FIG. 3 is a schematic diagram of the use of the method and system of the present invention in conjunction with a natural gas liquefaction process.

In the discussion of the Figures, the same numbers will be used throughout to refer to the same or similar components. Many valves, controls and the like which will be necessary in the practice of the present invention have not been shown since the use of these components and the components themselves are well known and do not require further description for the disclosure of the present invention.

The present invention is useful with a compression system which may include compressors, i.e., either axial, positive displacement, centrifugal, screw, and the like or simply pumps, which pump gas from a first pressure to a second higher pressure. In such instances there are seals involved in the equipment which may be designed to leak controlled amounts of seal leak gas through the seal either for purposes of cooling or the like. In other instances the leakage is the result of simple wear. In any event, according to the present invention, the seal leak gases are collected by the use of covers over the seal areas to recover the escaping seal leak gas. The compression system is used to increase the pressure of a gaseous stream. According to the present invention, a small slip stream of the compressed stream is withdrawn and passed through a venturi which enables the suction of the seal leak gas into the venturi for mixture with the higher pressure slip stream. The recovered mixed gas stream is at a significantly higher pressure than the seal leak gas and is readily passed back to the inlet to the compressor so that both the slip stream and the seal leak gas may be recovered.

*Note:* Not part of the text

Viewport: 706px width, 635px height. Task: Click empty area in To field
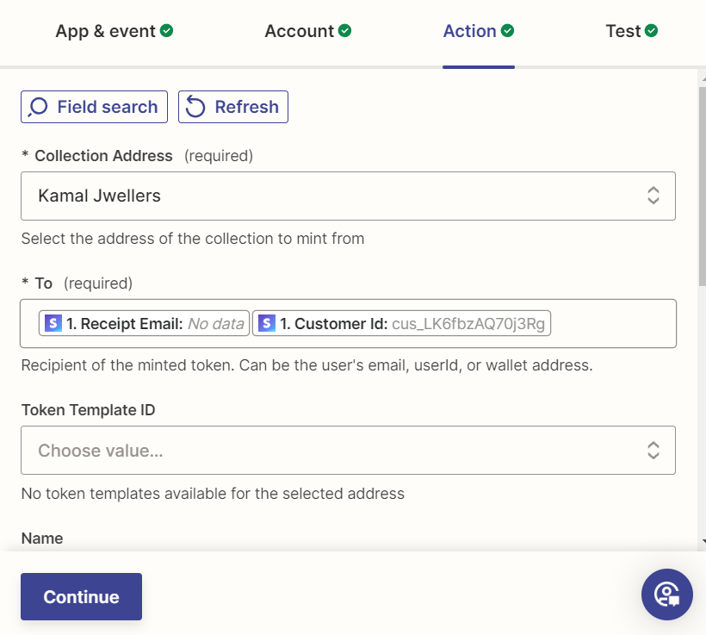tap(611, 323)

The invention is shown in FIG. 1, which shows a compressor 10 having a gas inlet 12 fed by a gas line 14. A compressed gas outlet 16 is shown and represents a compressed gaseous stream. Seal leak gas escaping the compression system is shown through a plurality of lines 18, line 23 and a line 20, having seals 18′. Line 20 via covers 19 is connected to venturi 24 which enables the suction of the seal leak gas into the venturi for return to the process as described. In venturi 24 a slip stream from high pressure line 22 is mixed with the seal leak gas from line 20 and passed through a line 26 and a line 28 to line 14. A line 30 is shown to indicate that the compressed gas may be passed to other treatment, such as flaring and the like. Valves 21, 25 and 27 regulate flow through lines 22, 28 and 30. Particularly in processes, such as processes for the liquefaction of natural gas, the lost gas is a valuable mixed refrigerant. The use of the present invention allows the recovery and return of this mixed refrigerant to the process. The application of the present invention is by no means limited to mixed refrigerants but can be used with any gas pumped through a compression system where it is desirable to recover the seal leak gas.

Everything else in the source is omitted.